**TASK TO COMPLETE**:
Copy out the material below, replacing every "dropdown" with "drop-down menu" and leaving the rest unchanged.

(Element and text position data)
□ □ □

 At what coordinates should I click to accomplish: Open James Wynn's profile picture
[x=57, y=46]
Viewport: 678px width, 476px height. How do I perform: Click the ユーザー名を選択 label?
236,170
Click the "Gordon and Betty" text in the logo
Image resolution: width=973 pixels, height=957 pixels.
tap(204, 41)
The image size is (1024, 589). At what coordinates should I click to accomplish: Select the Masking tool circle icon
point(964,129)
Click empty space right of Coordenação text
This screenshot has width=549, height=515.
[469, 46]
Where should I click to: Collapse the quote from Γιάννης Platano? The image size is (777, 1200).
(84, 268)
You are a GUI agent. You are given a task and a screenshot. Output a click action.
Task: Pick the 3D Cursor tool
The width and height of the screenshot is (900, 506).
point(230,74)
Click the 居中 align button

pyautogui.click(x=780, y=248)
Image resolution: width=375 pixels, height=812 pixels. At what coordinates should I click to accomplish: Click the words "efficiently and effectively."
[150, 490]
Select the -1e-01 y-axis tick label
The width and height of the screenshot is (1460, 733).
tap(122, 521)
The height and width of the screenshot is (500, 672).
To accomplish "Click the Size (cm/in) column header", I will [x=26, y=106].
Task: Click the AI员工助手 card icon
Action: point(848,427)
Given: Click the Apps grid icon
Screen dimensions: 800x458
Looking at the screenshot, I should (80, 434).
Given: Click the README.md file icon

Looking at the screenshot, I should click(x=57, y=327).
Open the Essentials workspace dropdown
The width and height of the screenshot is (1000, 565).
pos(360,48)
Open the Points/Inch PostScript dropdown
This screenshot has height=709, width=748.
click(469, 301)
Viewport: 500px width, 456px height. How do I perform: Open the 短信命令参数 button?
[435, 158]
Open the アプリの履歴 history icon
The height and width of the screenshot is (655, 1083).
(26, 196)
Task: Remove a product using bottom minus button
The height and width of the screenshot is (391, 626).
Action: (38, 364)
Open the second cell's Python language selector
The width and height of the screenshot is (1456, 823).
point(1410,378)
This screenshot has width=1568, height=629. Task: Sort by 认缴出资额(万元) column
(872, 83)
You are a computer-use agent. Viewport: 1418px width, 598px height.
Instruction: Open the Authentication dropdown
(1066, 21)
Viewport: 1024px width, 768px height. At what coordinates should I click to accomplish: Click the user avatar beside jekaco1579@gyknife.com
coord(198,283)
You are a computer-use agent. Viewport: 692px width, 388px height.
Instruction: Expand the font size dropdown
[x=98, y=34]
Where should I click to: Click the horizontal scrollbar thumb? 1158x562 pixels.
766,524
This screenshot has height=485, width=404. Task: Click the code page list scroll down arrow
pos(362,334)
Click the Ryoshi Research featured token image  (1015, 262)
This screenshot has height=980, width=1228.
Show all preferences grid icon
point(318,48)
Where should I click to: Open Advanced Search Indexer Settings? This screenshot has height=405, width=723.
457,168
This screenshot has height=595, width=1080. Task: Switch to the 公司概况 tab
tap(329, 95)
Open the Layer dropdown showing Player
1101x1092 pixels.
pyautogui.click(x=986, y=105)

□ □ □

**WRITTEN ANSWER**:
 At what coordinates should I click to accomplish: Open James Wynn's profile picture
[x=57, y=46]
Viewport: 678px width, 476px height. How do I perform: Click the ユーザー名を選択 label?
236,170
Click the "Gordon and Betty" text in the logo
Image resolution: width=973 pixels, height=957 pixels.
tap(204, 41)
The image size is (1024, 589). At what coordinates should I click to accomplish: Select the Masking tool circle icon
point(964,129)
Click empty space right of Coordenação text
This screenshot has width=549, height=515.
[469, 46]
Where should I click to: Collapse the quote from Γιάννης Platano? The image size is (777, 1200).
(84, 268)
You are a GUI agent. You are given a task and a screenshot. Output a click action.
Task: Pick the 3D Cursor tool
The width and height of the screenshot is (900, 506).
point(230,74)
Click the 居中 align button

pyautogui.click(x=780, y=248)
Image resolution: width=375 pixels, height=812 pixels. At what coordinates should I click to accomplish: Click the words "efficiently and effectively."
[150, 490]
Select the -1e-01 y-axis tick label
The width and height of the screenshot is (1460, 733).
tap(122, 521)
The height and width of the screenshot is (500, 672).
To accomplish "Click the Size (cm/in) column header", I will [x=26, y=106].
Task: Click the AI员工助手 card icon
Action: point(848,427)
Given: Click the Apps grid icon
Screen dimensions: 800x458
Looking at the screenshot, I should (80, 434).
Given: Click the README.md file icon

Looking at the screenshot, I should click(x=57, y=327).
Open the Essentials workspace drop-down menu
The width and height of the screenshot is (1000, 565).
pos(360,48)
Open the Points/Inch PostScript drop-down menu
This screenshot has height=709, width=748.
click(469, 301)
Viewport: 500px width, 456px height. How do I perform: Open the 短信命令参数 button?
[435, 158]
Open the アプリの履歴 history icon
The height and width of the screenshot is (655, 1083).
(26, 196)
Task: Remove a product using bottom minus button
The height and width of the screenshot is (391, 626).
Action: (38, 364)
Open the second cell's Python language selector
The width and height of the screenshot is (1456, 823).
point(1410,378)
This screenshot has width=1568, height=629. Task: Sort by 认缴出资额(万元) column
(872, 83)
You are a computer-use agent. Viewport: 1418px width, 598px height.
Instruction: Open the Authentication drop-down menu
(1066, 21)
Viewport: 1024px width, 768px height. At what coordinates should I click to accomplish: Click the user avatar beside jekaco1579@gyknife.com
coord(198,283)
You are a computer-use agent. Viewport: 692px width, 388px height.
Instruction: Expand the font size drop-down menu
[x=98, y=34]
Where should I click to: Click the horizontal scrollbar thumb? 1158x562 pixels.
766,524
This screenshot has height=485, width=404. Task: Click the code page list scroll down arrow
pos(362,334)
Click the Ryoshi Research featured token image  (1015, 262)
This screenshot has height=980, width=1228.
Show all preferences grid icon
point(318,48)
Where should I click to: Open Advanced Search Indexer Settings? This screenshot has height=405, width=723.
457,168
This screenshot has height=595, width=1080. Task: Switch to the 公司概况 tab
tap(329, 95)
Open the Layer drop-down menu showing Player
1101x1092 pixels.
pyautogui.click(x=986, y=105)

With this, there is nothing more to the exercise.